Ainda na oportunidade, revelou como reagiu. “Eu fiquei surpreendido, porque me pareceu —não sei se estou sendo muito ingênuo— tão absurdo o ministro me ligar determinando que eu liberasse um empreendimento no qual ele tinha um imóvel. Você fica atônito. Veio à minha cabeça: ‘Gente, esse cara é louco, pode estar grampeado e vai me envolver em rolo, pelo amor de Deus’. O ministro Geddel tem uma forma de contato muito truculenta e assertiva, para dizer o mínimo. Então, na ocasião, eu tergiversei, disse que tinha uma agenda com ele para falar de outros assuntos e que poderíamos falar daquele”.
Calero detalha também que na segunda-feira de manhã, ele chamou a Kátia e falou o que estava acontecendo. “Mas disse que, ao contrário do que ele pediu, eu queria uma solução técnica. Uma preocupação que eu tive foi a seguinte: eu sou um cidadão de classe média, servidor público, diplomata de carreira. O único bem relevante que eu tenho na minha vida é a minha reputação, a minha honra. Fiquei extremamente preocupado de eu estar sendo gravado e, no final das contas, eu poder estar enrolado —imagina!— com interesse imobiliário de Geddel Vieira Lima na Bahia. Pelo amor de Deus! Fiquei preocupado de estar diante de uma prevaricação minha, podia estar diante de uma advocacia administrativa, para dizer o mínimo.
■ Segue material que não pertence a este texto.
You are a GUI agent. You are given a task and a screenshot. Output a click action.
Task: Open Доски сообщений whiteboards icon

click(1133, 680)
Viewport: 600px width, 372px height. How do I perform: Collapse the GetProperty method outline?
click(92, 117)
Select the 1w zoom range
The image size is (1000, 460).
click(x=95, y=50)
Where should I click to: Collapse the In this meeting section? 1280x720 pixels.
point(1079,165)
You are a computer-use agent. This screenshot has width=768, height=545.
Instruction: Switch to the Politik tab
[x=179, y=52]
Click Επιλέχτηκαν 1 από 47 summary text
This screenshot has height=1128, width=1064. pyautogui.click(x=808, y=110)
Pensei em procurar o Ministério Público, a PF. Depois de conversar com Kátia, fui ao ministro Geddel, com quem eu tinha um despacho, e ele falou que o pleito dele era plausível e eu dizia: "Vamos ver" e que a decisão seria técnica”.
E continua: “depois disso, eu disse para a Kátia: ‘Tome a decisão que tiver de tomar. Se eu perder o meu cargo por isso, não há problema. Eu saio. Eu só não quero meu nome envolvido em lama, em suspeita, qualquer que seja, de que qualquer agente público possa ser supostamente beneficiado pelo fato de que ele exerce pressão sobre mim’. No domingo seguinte, recebi outra ligação do ministro Geddel”.
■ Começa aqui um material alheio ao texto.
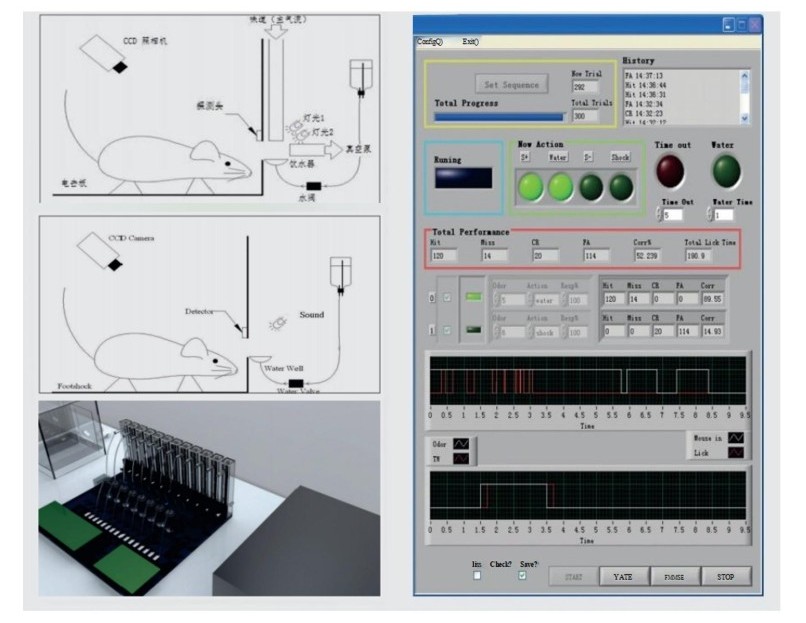Open the Config menu
The height and width of the screenshot is (623, 806).
pos(430,42)
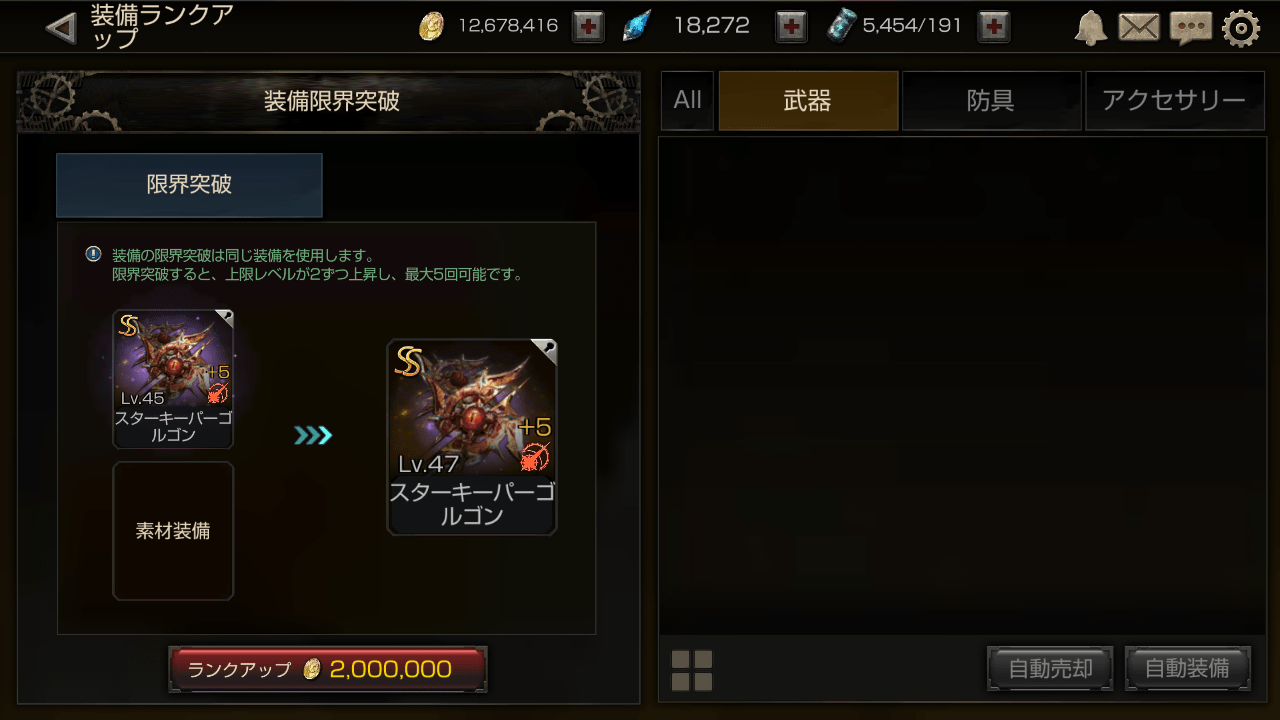Select the 限界突破 tab

[189, 185]
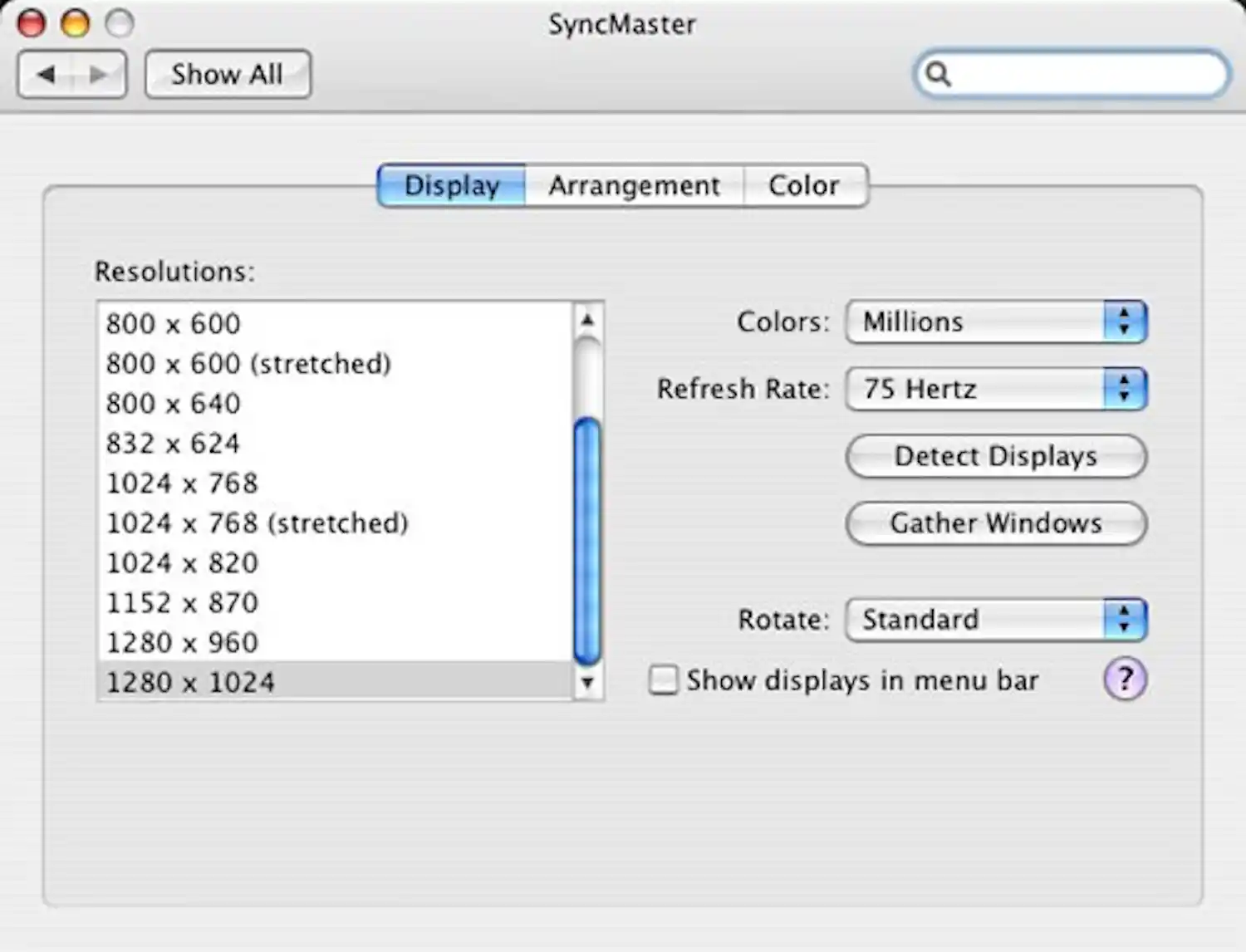
Task: Click inside the search field
Action: pos(1063,74)
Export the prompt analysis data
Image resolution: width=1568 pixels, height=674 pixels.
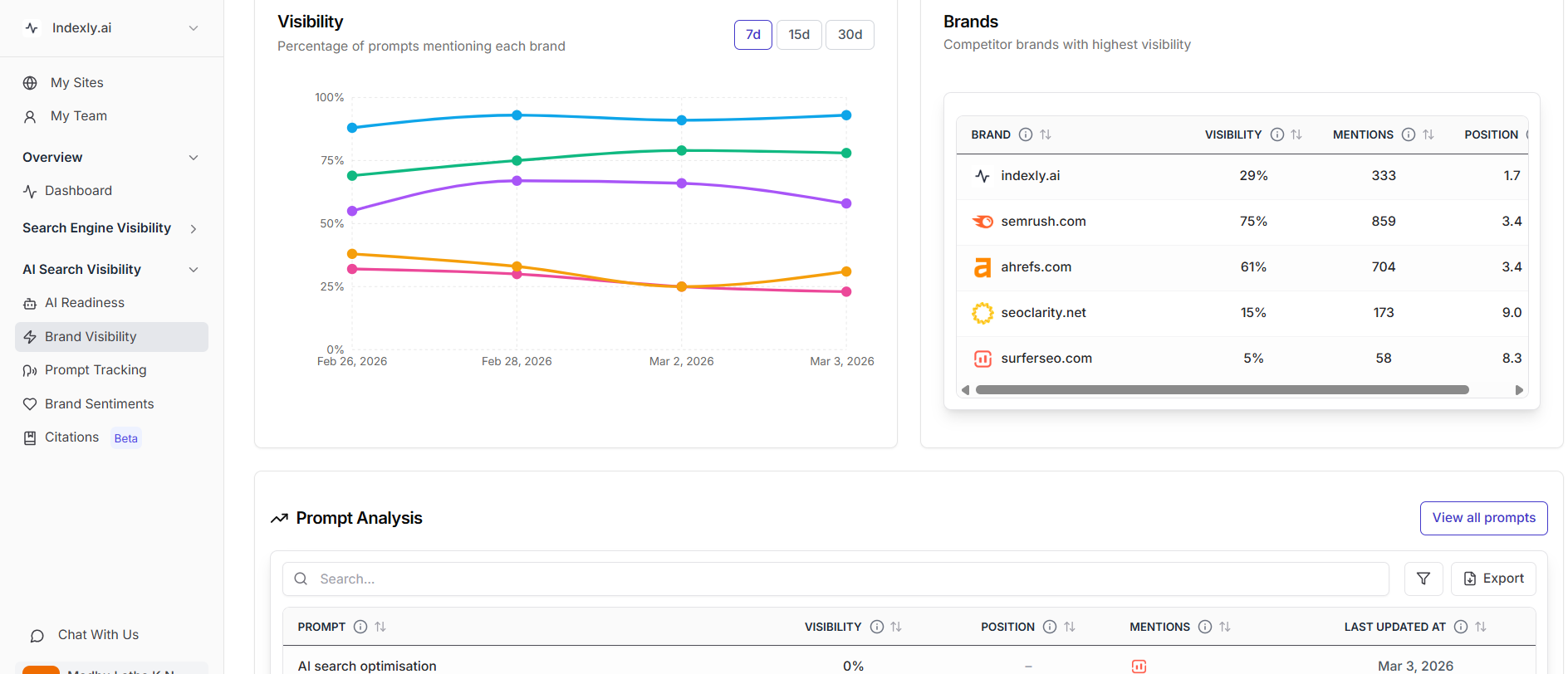[x=1493, y=579]
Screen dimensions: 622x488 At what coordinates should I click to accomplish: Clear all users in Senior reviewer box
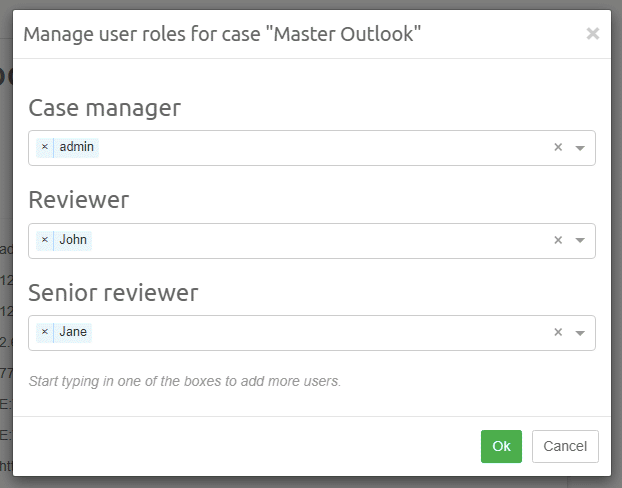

Calero lembra afirma durante a entrevista que “as coisas já haviam passado do limite”: “Kátia é uma pessoa corretíssima. Avisei que se ela saísse eu saía também. E disse: ‘Mas sairemos com a cabeça erguida’. Em novembro, já havia sinal de que o parecer do Iphan seria contrário [à obra]? Já. Na semana do dia 7 de novembro comecei a sofrer pressão para suscitar um conflito ou mandar o caso para a AGU [Advocacia-Geral da União]. E aí pessoas do governo”.
Ele revela quais são as pessoas do governo. “Pessoas que estavam tão pressionadas quanto eu. Eu comecei a sofrer pressões para enviar o caso para a AGU. A informação que eu tive foi que a AGU construiria um argumento de que não poderia haver decisão administrativa [do Iphan]. Isso significa que o empreendimento seguiria com o parecer do Iphan da Bahia, que liberava a obra”. Quando questionado quem comanda o Iphan da Bahia ele responde: “a indicação surgiu de uma comunicação –que eu possuo– do ministro Geddel”.
E desabafa: “não estou aqui para fazer maracutaia. Nós precisamos ter a coragem de dizer: ‘daqui eu não passo’. Vou voltar a ser um diplomata de carreira que passou em quinto lugar num concurso, estudando e trabalhando ao mesmo tempo. Se for para fazer errado, vou embora. Ele só me disse que tinha apartamento no prédio em 28 de outubro. No dia 31: ‘já me disseram que o Iphan vai determinar a diminuição dos andares”.